A. Field of the Invention
This invention relates to the field of microelectronics and more particularly to means for electrically and structurally interconnecting microelectronic components.
B. Description of the Prior Art
A problem is created when microelectronic devices made from different materials are interconnected and then exposed to variations in temperature. The difference in thermal expansion between the materials causes stresses to be created between the different components which can cause failure of the interconnection and degradation of component characteristics. Until the present invention, this problem has prevented the direct interconnection of planar (two dimensional), high density arrays of microelectronic components which are exposed to temperature variations and are made from materials having different thermal expansion.
A technique called flip-chip bonding of silicon chips or dice is known. According to this technique, thin pads, or bumps, of metal are deposited on one side of a silicon chip and an appropriate substrate with interconnecting circuitry. The chip is then "flipped" over on top of the substrate and corresponding pads on the chip and substrate are bonded together. The resulting interconnections are not flexible and will rupture if exposed to thermal stresses. However, if both chip and substrate are made from materials having the same thermal expansion coefficient, significant thermal stresses are not created in the joint.

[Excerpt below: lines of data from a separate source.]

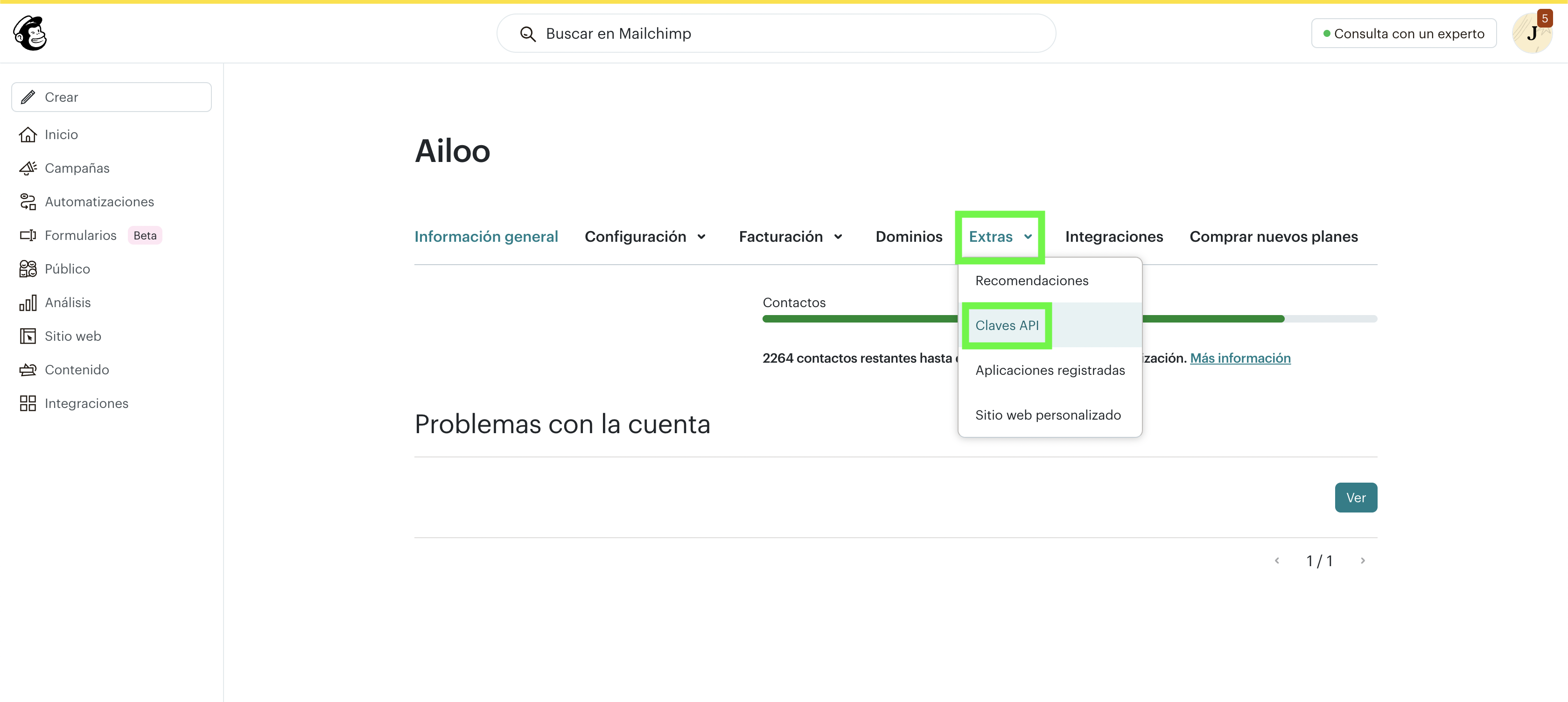Screen dimensions: 1568x702
Task: Switch to the Dominios tab
Action: (908, 236)
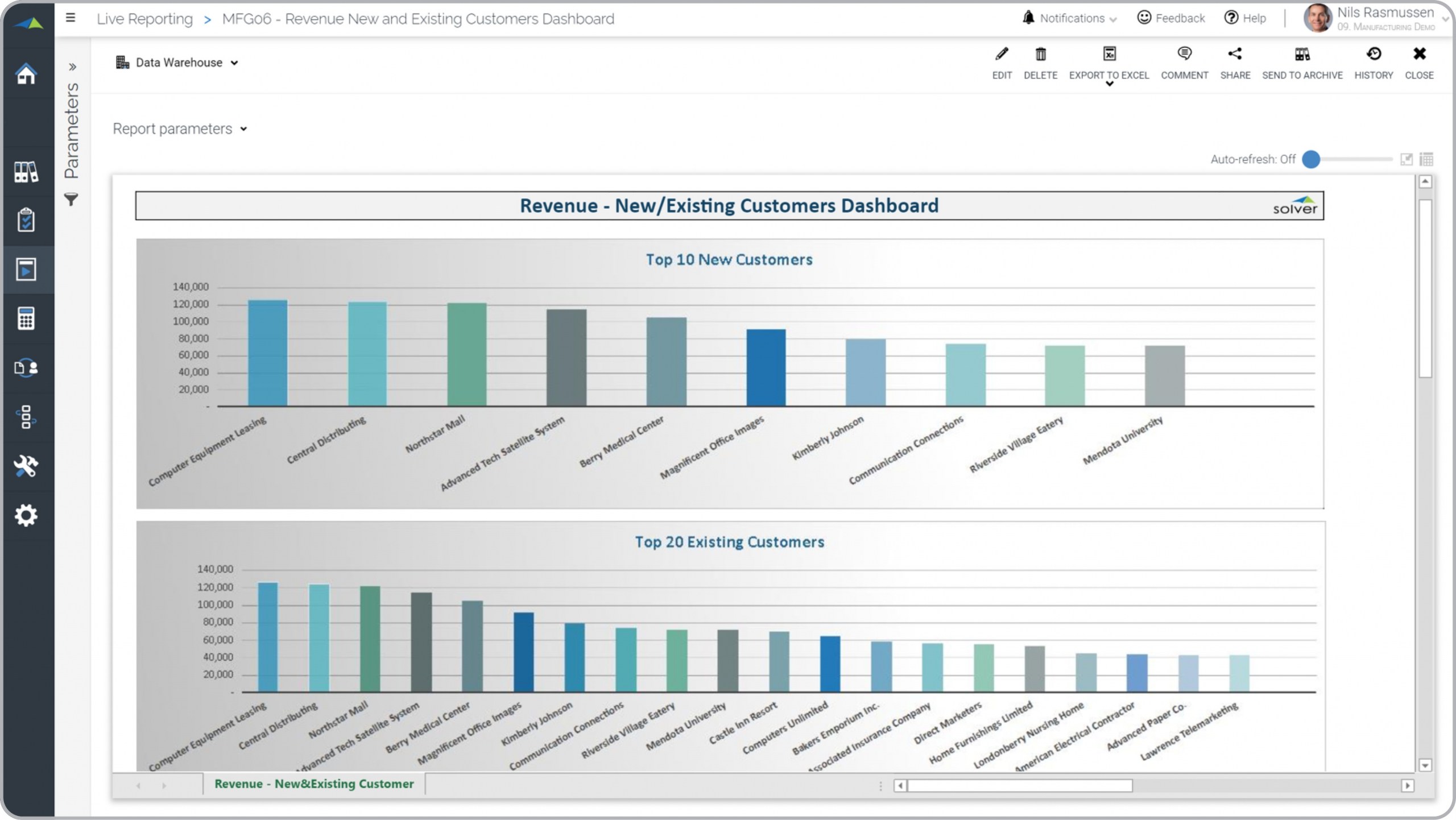Viewport: 1456px width, 820px height.
Task: Open the settings gear in sidebar
Action: (x=26, y=515)
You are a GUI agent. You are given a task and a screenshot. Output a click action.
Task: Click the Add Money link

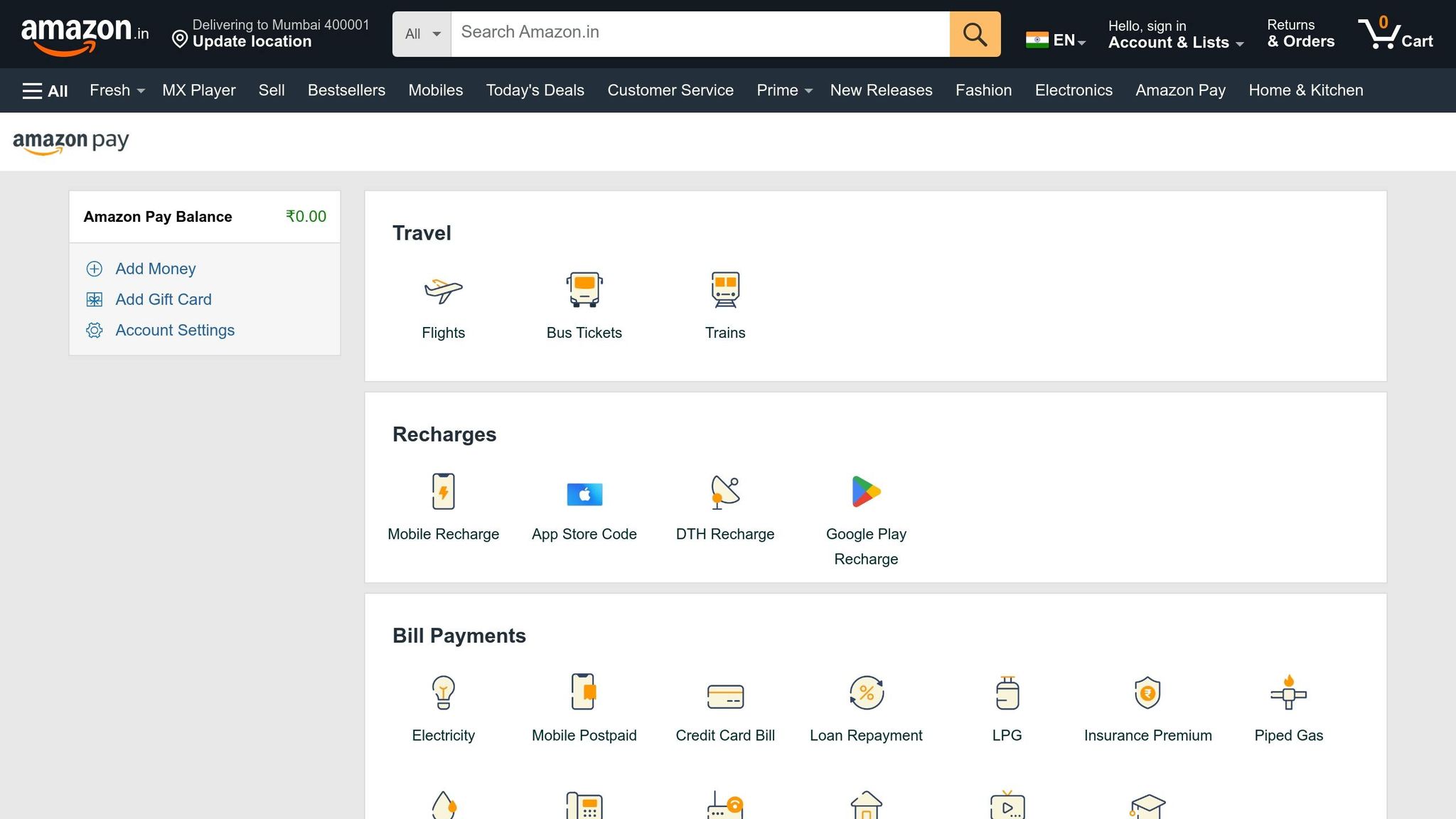click(x=154, y=269)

In some applications, it is necessary to join microelectronic components made from two different materials having different thermal expansion coefficients. For example, focal planes used for the detection of radiation require arrays of photodiodes which are constructed of special semiconducting alloy compounds such as PbSnTe. The output from these photodiodes must then be coupled to signal receiving and processing circuits which utilize highly developed silicon integrated circuit technology. However, there is a large thermal mismatch (approximately 18.times.10.sup.-6 /.degree.K) between silicon and PbSnTe. If a large array of PbSnTe photodiodes are directly bonded to a silicon chip utilizing prior flip-chip bonding, the thermal stresses created by temperature changes either during the processing of the chip or during its application will cause failure of many of the bonds.
According to the prior art, linear arrays of photodiodes have been supported upon circuit boards and connected by long leads to processing circuits. Such prior art indirect mating is suitable only for linear arrays and cannot provide a high density planar array of sensors directly coupled to a receiver, such as provided by the present invention.